Recall that when you open( ) a file you can choose various modes, e.g., for reading versus writing. What mode would you use to create a bytes file?

21.19

In the code to process response.text into a LoL, please explain the purpose of strip( ) , split( ) , and astype( ) . You might want to refer back to earlier chapters.

21.20

Investigate the read_csv( ) method of reading response.text into a data frame. Are the entries floating point numbers or strings?

21.21

In the approach to reading from response.content into a data frame, did we need to set a value for response.encoding? Why or why not?

21.2.4 Exercises

21.22

The purpose of io.StringIO( ) is to create a file-like object from any string in a Python program.

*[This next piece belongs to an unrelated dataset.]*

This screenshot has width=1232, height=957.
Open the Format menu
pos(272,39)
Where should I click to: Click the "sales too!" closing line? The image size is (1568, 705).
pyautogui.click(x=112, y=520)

The object created “acts” just like an open file would.

Consider the following single Python string, s, composed over multiple continued lines:

s = "Twilight and evening bell,\n" \

"And after that the dark!\n" \

"And may there be no sadness of farewell,\n" \

"When I embark;\n"

First, write some code to deal with s as a string:

determine the length of s,
find the start and end indices of the substring "dark" within s,
create string s2 by replacing "embark" with "disembark".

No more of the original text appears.